━━ Makale ━━

• https://api.whatsapp.com/send?phone=05521012184
  • https://www.twitter.com/@kifsamer
  • https://www.instagram.com/psikologizzetgullu
  • https://youtube.com/@psikologizzetgullu
Algı Tamircisi
www.izzetgullu.net
GERÇEKLERİ CESUR BİR DİLLE YAZMANIN BEDELİ
30/01/2014
Herkes gerçekleri yazamaz. Hatta gerçekleri yazan tek tük kişi bile bulunmaz çoğu zaman!
 
Neden böyledir peki?
 
Gerçekleri yazınca ne olur?
 
Kapısına polis mi dayanır insanın?
 
Yoksa rahmetli Uğur Mumcu gibi arabasının altına bomba mı koyarlar her zaman?
 
Korkunun yahut bu konudaki çekincenin esaslı nedeni bu tür riskler midir?

━━━
━━ Veri bölümü ━━

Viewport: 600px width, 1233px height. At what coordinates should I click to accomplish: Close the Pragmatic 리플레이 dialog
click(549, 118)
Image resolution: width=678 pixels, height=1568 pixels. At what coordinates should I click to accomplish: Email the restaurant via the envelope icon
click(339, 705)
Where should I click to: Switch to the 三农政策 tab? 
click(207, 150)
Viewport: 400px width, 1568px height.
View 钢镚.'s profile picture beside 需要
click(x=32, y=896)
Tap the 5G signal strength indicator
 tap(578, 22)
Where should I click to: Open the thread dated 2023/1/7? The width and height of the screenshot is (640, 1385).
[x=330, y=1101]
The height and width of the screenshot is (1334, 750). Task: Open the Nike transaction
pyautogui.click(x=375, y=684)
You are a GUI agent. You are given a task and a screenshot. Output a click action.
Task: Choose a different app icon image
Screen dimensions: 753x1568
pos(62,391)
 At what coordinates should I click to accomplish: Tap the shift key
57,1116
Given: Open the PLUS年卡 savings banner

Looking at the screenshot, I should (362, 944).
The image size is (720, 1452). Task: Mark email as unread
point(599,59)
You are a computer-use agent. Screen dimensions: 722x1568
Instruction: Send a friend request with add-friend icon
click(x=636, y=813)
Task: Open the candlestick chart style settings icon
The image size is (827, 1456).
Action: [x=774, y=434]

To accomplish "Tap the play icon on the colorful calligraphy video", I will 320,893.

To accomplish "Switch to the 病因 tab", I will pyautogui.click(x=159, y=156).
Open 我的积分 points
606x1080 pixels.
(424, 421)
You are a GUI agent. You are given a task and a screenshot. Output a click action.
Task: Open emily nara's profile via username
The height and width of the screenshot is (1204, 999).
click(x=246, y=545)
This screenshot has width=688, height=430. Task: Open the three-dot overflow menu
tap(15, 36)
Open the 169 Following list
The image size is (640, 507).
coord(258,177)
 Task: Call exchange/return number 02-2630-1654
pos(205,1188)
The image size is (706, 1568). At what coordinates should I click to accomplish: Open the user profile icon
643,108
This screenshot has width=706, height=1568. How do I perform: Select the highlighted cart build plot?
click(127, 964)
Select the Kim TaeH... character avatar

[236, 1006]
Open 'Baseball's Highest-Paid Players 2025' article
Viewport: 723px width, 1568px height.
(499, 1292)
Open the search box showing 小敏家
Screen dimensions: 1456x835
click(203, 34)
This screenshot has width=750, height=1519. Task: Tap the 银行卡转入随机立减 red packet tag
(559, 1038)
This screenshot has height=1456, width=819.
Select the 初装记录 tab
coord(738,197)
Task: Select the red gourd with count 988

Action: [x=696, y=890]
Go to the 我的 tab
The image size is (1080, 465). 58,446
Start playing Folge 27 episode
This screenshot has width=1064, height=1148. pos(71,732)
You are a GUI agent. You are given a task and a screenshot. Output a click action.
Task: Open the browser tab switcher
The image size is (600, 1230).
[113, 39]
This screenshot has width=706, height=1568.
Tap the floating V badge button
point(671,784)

━━━

Yukarıdaki makalede "Yoksa rahmetli Uğur" ifadesinden "tür riskler midir?" ifadesine kadar uzanan bölümü, iki ifade de dahil olmak üzere birebir kopyalayın.

### Tam yanıt
Yoksa rahmetli Uğur Mumcu gibi arabasının altına bomba mı koyarlar her zaman?
 
Korkunun yahut bu konudaki çekincenin esaslı nedeni bu tür riskler midir?